Dataset entries >>
____________

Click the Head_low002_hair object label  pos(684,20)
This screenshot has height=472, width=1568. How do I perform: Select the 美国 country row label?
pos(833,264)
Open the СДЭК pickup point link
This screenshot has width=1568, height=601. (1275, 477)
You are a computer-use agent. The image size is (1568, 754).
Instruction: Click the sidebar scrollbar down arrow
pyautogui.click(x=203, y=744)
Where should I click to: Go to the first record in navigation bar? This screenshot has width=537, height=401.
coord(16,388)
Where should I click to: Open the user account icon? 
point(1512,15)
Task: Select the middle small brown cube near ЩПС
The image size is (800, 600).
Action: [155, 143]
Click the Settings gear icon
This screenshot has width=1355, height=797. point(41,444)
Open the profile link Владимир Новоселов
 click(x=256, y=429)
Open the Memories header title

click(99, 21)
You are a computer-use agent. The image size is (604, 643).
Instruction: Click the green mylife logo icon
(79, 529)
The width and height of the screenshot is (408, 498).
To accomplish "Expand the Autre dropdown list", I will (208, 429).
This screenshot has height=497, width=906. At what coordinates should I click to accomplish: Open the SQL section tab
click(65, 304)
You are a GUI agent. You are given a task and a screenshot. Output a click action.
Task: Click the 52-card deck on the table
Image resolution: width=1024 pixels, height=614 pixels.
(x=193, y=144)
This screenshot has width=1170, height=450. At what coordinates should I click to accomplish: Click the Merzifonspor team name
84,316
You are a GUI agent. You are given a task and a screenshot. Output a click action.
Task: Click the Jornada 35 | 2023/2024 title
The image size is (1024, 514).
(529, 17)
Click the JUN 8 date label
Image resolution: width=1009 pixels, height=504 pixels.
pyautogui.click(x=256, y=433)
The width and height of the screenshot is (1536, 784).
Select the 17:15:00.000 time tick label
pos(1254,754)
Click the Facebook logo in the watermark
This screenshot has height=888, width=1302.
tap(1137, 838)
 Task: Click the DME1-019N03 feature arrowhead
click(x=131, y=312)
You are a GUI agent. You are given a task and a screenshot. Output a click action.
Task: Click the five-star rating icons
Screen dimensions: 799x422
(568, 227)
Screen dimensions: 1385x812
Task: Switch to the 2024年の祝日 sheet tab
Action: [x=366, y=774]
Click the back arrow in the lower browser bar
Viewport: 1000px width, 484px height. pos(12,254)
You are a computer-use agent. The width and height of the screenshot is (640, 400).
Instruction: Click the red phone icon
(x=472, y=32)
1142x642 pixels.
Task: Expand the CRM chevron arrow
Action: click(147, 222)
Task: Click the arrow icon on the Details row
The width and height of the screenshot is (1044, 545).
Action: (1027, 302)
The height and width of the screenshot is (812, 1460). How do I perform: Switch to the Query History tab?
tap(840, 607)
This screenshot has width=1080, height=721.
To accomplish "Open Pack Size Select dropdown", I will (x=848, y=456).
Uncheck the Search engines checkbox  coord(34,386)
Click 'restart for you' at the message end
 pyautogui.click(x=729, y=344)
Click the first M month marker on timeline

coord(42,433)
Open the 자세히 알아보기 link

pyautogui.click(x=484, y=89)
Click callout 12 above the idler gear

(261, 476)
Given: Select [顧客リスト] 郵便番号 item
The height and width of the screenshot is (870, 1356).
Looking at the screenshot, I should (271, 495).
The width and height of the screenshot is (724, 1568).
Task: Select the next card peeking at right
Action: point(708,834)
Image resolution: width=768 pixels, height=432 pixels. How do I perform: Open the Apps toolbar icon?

____________

Gather each line in the entries above where the string "will" is found.

To accomplish "Expand the Autre dropdown list", I will (208, 429).
To accomplish "Open Pack Size Select dropdown", I will (x=848, y=456).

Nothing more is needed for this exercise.